THE sledging controversy involving Australian spin icon Shane Warne and Sussex captain Chris Adams is only a grim reminder of what is in store for England ahead of this summer's Ashes Test series.

If England captain Michael Vaughan cares to look deep into the incident which involved Warne who is leading Hampshire county and his counterpart Adams, he will see a hidden message for him and his England team mates that winning back the Ashes is not going to be a walk in the park.

Adams publicly accused Warne of trying to humiliate young wicket-keeper Matt Prior. Understandably as captain he may have been wanting to shield Prior from what he interpreted as bullying. The tactics used by Adams bordered on a similarity to what Australia usually subjects visiting teams to their country.

The incident arose after Prior who is seen as a likely candidate for the Ashes series had a mid-pitch collision with Warne's Australian team mate Simon Katich.

"I thought cricket was a noncontact sport and I was sticking up for my mate and letting Prior know what I thought about his behaviour," Warne was quoted by 'The London Times'.

Warne's county Hampshire also sprang to his defence and accused Adams of being 'hypocritical'.

Dean Jones, the former Australian batsman and one-time team mate of Warne said: "Once Warney looks you in the eye he will get under your skin."

"He got that from Ian Botham. Botham loved to look at the opposition batsmen, study their idiosyncrasies and nervous habits. He wanted to get under your skin and make you think about him and not your game, and that's what Warney does," Jones told BBC Sport.

"You pick your mark, certain players who might get in your way and need a gee-up, then you do it in a way that will not distract you from your game," Jones explained. "It is done in a manner meant to unsettle your opponent and take cricket away from the pitch and into the mind."

"Sometimes it works, sometimes it doesn't. Everybody knows which players might get revved up a bit, and Warney loves looking at you. Once Shane starts doing that, he's got you. It's part of the learning process for young Prior," he said.

Warne, Botham and Prior are all well known in Sri Lanka. In the past four months all three have been to this country in different capacities.

Warne and Botham came to offer aid to tsunami hit areas and help people affected by it. Prior performed brilliantly for England 'A' on their tour here notching up scores of 76 (n.o.), 40 (n.o.), 0 and 104 in the two unofficial tests against Sri Lanka 'A'.

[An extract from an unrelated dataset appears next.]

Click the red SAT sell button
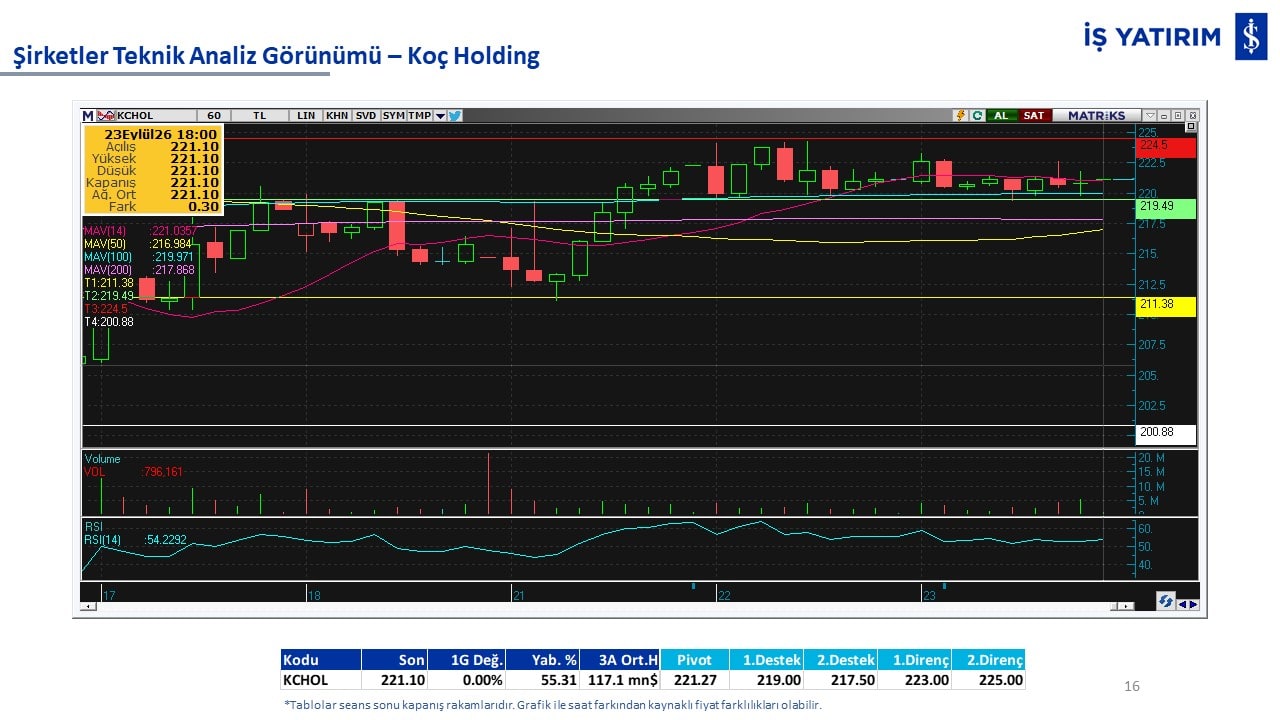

England's recent run of success in Test cricket where they recorded eight straight wins in a row has placed them in an enviable position to challenge the invincibility of Ricky Ponting's Australians.

Pressure has been building on England that this is their best opportunity to recapture the Ashes for the first time since 1985 when they won it under the captaincy of David Gower.

It was under Gower that they also surrendered the Ashes to Australia four years later when Allan Border's men thrashed them 4-0 in a six-Test series at home. Since then four England captains had tried to wrest it from Australia and failed.

Australia's supremacy has been such that they have won the last seven series on the trot defying the attempts made by Graham Gooch, Michael Atherton, Alec Stewart and Nasser Hussain.

Is Vaughan the man to break the hoodoo? He will not only come up against two of the best bowlers in Test cricket today - Warne, the world's leading wicket-taker and Glenn McGrath, but also against the best sledger's in the business.

This Ashes series will not only be a battle for supremacy on the field but also a war of words. Whoever the match referee is the series will not be a bed of roses.

The same applies to the umpires. Only the best should be picked for such a time-honoured series and one can think of no one better than our own Ranjan Madugalle, the ICC's chief referee.